Following the creation and independence of the Republic of Zimbabwe (April 1980), the ultimate military parade of the RLI, for the ceremonial laying-up of its regimental colours, took place at Cranborne Barracks on 17 October 1980. The unit's last commanding officer, J. C. W. Aust, recalled being "amazed" by the large crowd of allegiant spectators surrounding the parade square, including the former government minister P. K. van der Byl who attended unannounced. A Rhodesian Air Force Alouette III helicopter unexpectedly arrived overhead, during the final ceremony, in Aust's words "...circling, in a moving salute and farewell". On 31 October, the Rhodesian Light Infantry was disbanded.
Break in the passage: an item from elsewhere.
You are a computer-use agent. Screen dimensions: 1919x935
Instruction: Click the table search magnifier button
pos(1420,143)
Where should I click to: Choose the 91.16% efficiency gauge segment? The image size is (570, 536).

A nucleus of RLI officers and other personnel (instructors) became involved in training and helping to form the First Zimbabwe Commando Battalion of the Zimbabwe National Army.

== Legacy ==
The RLI regimental statue, "The Trooper" (or "The Troopie") left Zimbabwe on 28 July 1980 on a South African Air Force C-130 Hercules, together with the regiment's documents/records, trophies and other paraphernalia. By arrangement, everything was put into storage at the South African National Museum of Military History in Johannesburg and later moved to the British Empire and Commonwealth Museum in Bristol, England. "The Trooper" statue now stands in the grounds of Hatfield House, country seat of the Marquess of Salisbury, where it was re-dedicated on 28 September 2008. A copy of the statue remains on display in Johannesburg.

Many RLI veterans wrote memoirs about their service after the Bush War. Rhodesian veterans' memoirs from across the entire army express varied views of the RLI, with some arguing that it was among the best units of the security forces, while others expressed that its members were incompetent and frequently abused drugs.